The precious metal added to this week's losses and witnessed some follow-through selling for the third consecutive session on Wednesday. The downward momentum pushed the commodity to the lowest level since August 12th, around the $1973 region, and was sponsored by a combination of factors.
The US dollar shot to two-month tops on the back of concerns over the ever-increasing COVID-19 cases and the overnight hawkish comments by the Chicago Fed President, Charles Evans. This, in turn, was seen as one of the key factors that continued weighing on the dollar-denominated commodity
Adding to this, a bullish trading sentiment around the equity markets dented the precious metal's safe-haven status. The risk-on environment was reinforced by a goodish pickup in the US Treasury bond yields, which further collaborated towards driving flows away from the non-yielding yellow metal.
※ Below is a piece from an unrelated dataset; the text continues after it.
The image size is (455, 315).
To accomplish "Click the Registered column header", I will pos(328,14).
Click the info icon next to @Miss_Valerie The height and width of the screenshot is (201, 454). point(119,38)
Wednesday's downfall could further be attributed to some technical selling on a sustained weakness below the $1900 strong horizontal support. Hence, some follow-through weakness back toward testing August monthly swing lows, around the $1863 region, now looks a distinct possibility.
Market participants now look forward to the US economic docket, highlighting the release of the flash version of the US Manufacturing and Services PMI. This, along with the second day of Congressional testimony by the Fed Chair Jerome Powell, will be looked upon for short-term trading impetus.